Document

Switzerland’s largest asset manager suffered net outflows of €3.6bn in April, having had redemptions of €430mn in March, according to Morningstar data that excludes money market and funds of funds.
“Large mergers end up with a longer than anticipated integration period due to organisational complexity,” said Amin Rajan, chief executive of asset management consultancy Create-Research.
“In asset management, organisational stability is vital during the transition phase, otherwise clients tend to walk away with their money,” he added.
This article was previously published by Ignites Europe, a title owned by the FT Group.
According to a person close to UBS, the firm expects to see fluctuations in flows as it integrates Credit Suisse’s products.
The firm’s fund flows in April were “within the normal range” for products of their size, the person added.

Dataset section
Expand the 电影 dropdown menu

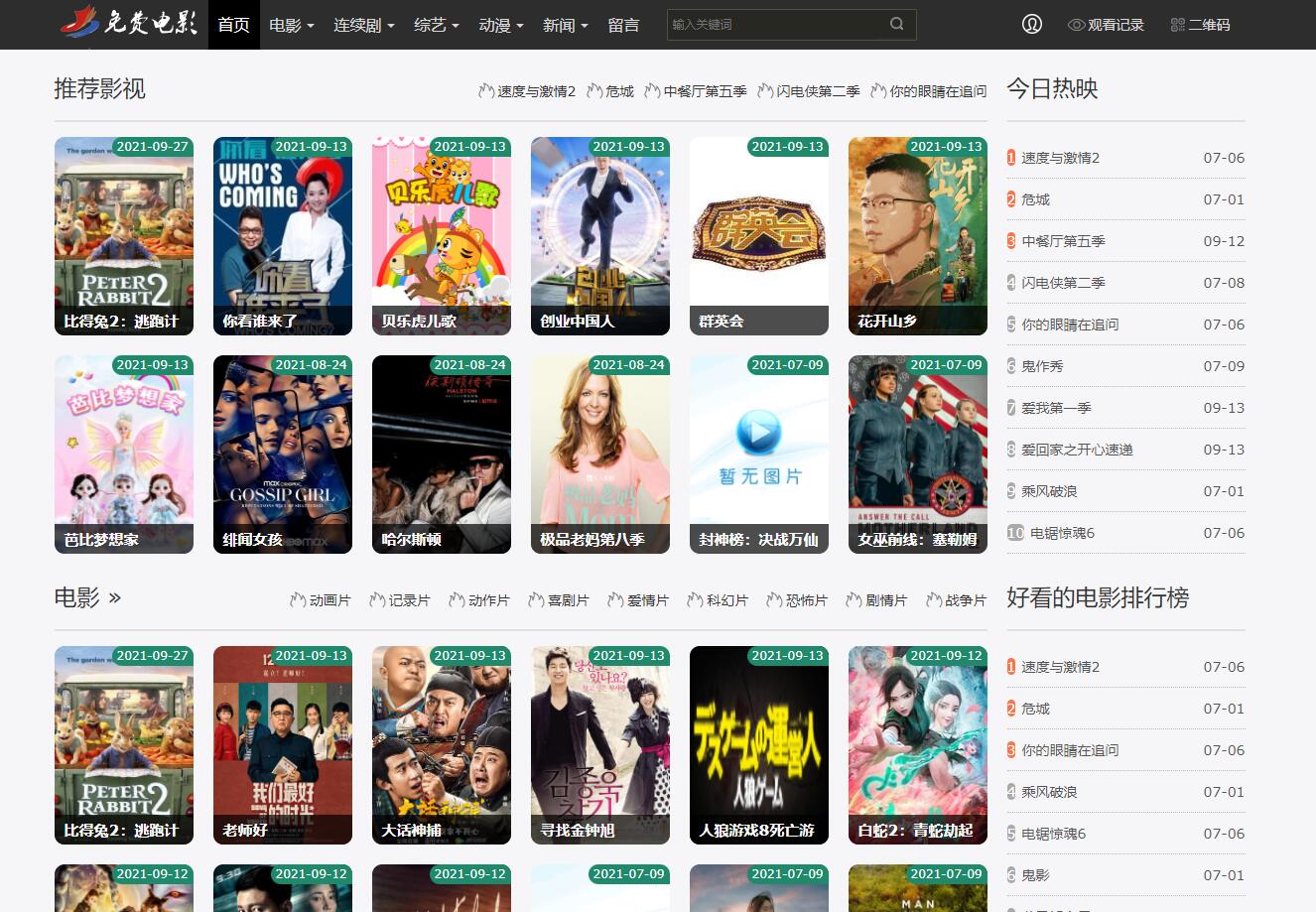[x=291, y=25]
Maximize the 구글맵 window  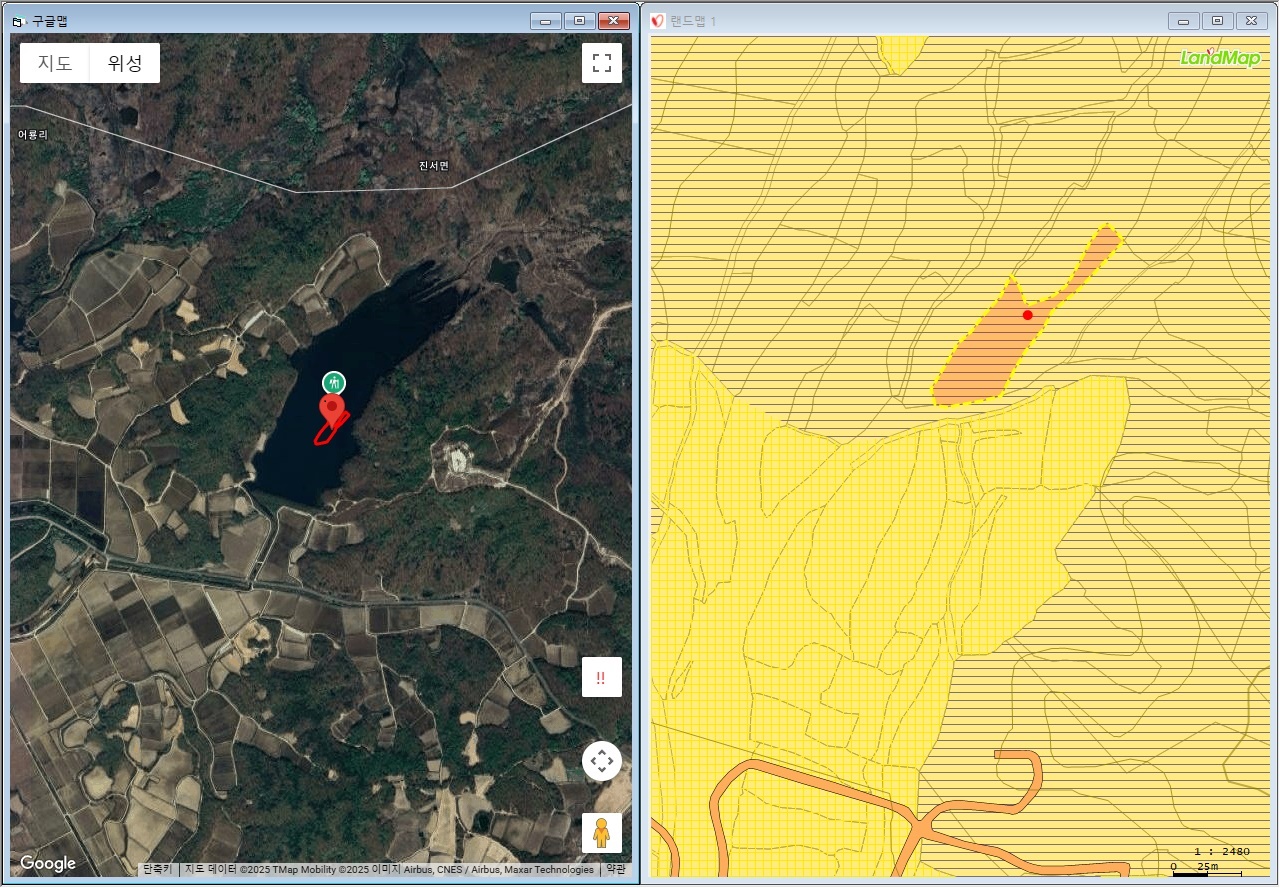click(579, 21)
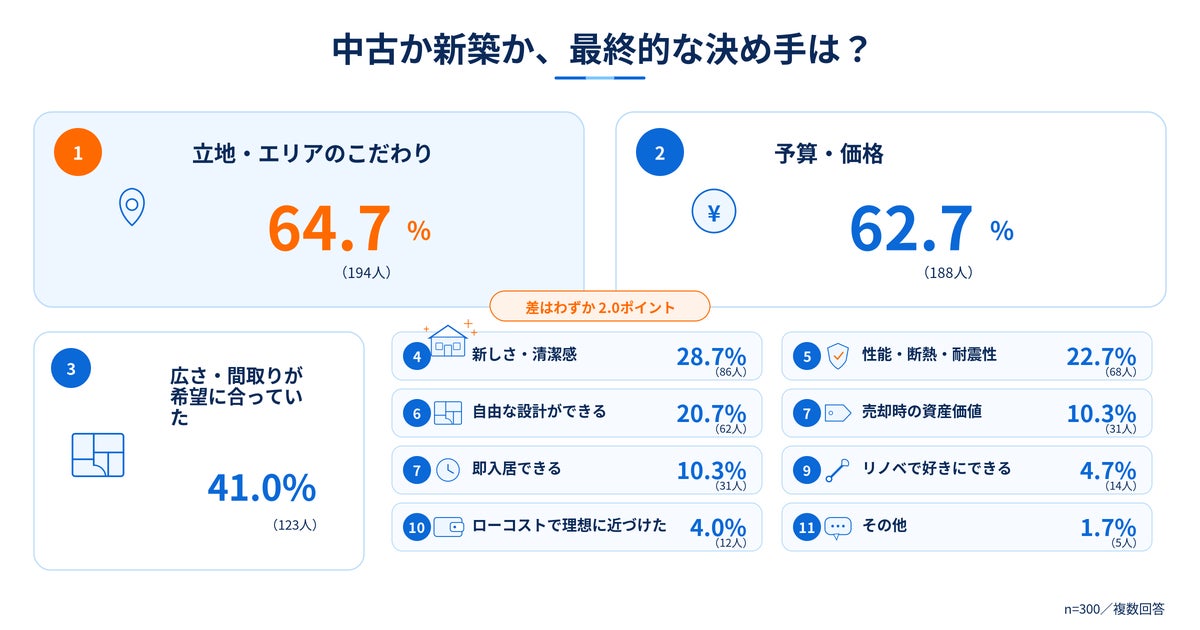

Problem 1
In the article on UBS fund flows, rename "organisational" to "organizational" and give the passage again. Begin at the words "Switzerland’s largest asset" and stop after "the FT Group.".
Problem 2
List every company or organization named in the article on UBS fund flows.

Exercise response 1
Switzerland’s largest asset manager suffered net outflows of €3.6bn in April, having had redemptions of €430mn in March, according to Morningstar data that excludes money market and funds of funds.
“Large mergers end up with a longer than anticipated integration period due to organizational complexity,” said Amin Rajan, chief executive of asset management consultancy Create-Research.
“In asset management, organizational stability is vital during the transition phase, otherwise clients tend to walk away with their money,” he added.
This article was previously published by Ignites Europe, a title owned by the FT Group.

Exercise response 2
Morningstar, Create-Research, Ignites Europe, FT Group, UBS, Credit Suisse